The Avon medical unit at LRH has been converted to care solely for COVID-19 patients from the Latrobe Valley and across Gippsland.
JENNA HOOPER
Nurse Unit Manager, Avon Unit, Latrobe Regional Hospital
I think because we’ve been caring for COVID patients for more than two years, it’s become a routine but a tiring routine.
There’s constant worry for your patients but also worry because a lot of my staff are parents and have partners. Working on a COVID unit and going home to a partner or family or going out in the community brings anxiety. It’s exhausting physically and mentally.
Seeing all the patients on our unit with COVID, it’s a reality check this thing is real and very contagious. Unfortunately, people are dying and it takes an emotional toll on our staff. We’re providing the emotional support to the patient that they can’t get from their family because they are in isolation. We try to allay their fears while being fearful ourselves.
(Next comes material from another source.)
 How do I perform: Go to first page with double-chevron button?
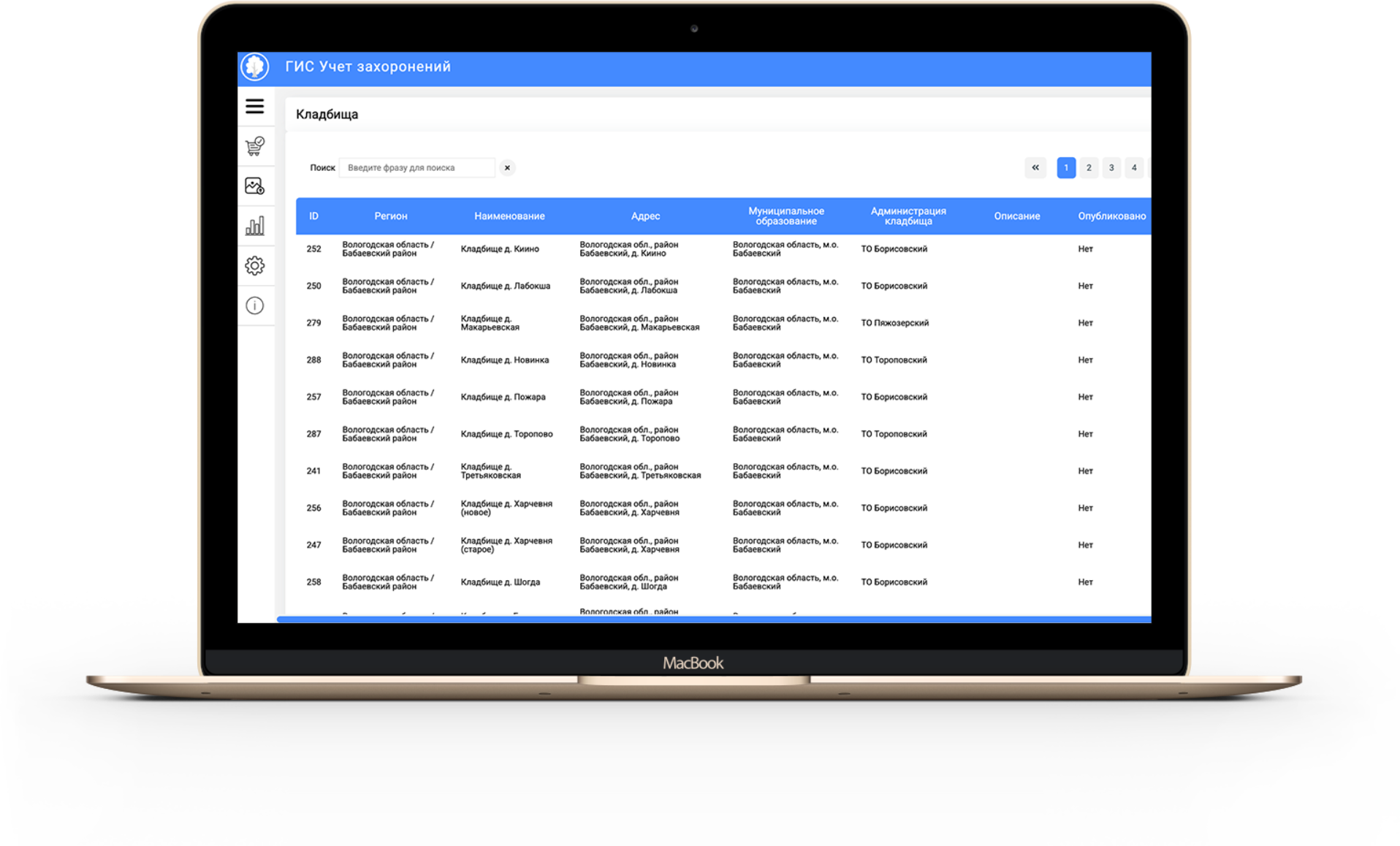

My staff are looking to me for more emotional support and guidance than ever before. Working on a COVID unit is physically demanding, especially in full PPE. Mentally it’s demanding. Emotionally it’s draining. They are all petrified they may be taking COVID home to their loved ones.
No-one has ever been a Nurse Unit Manager of a COVID Unit during a pandemic. It’s not what I signed up for originally. I got the job as a manager of a 32-bed medical unit and now I’m running a 29 bed COVID unit.
The staff here are amazing, adaptable and flexible. The pandemic has fostered some really close relationships.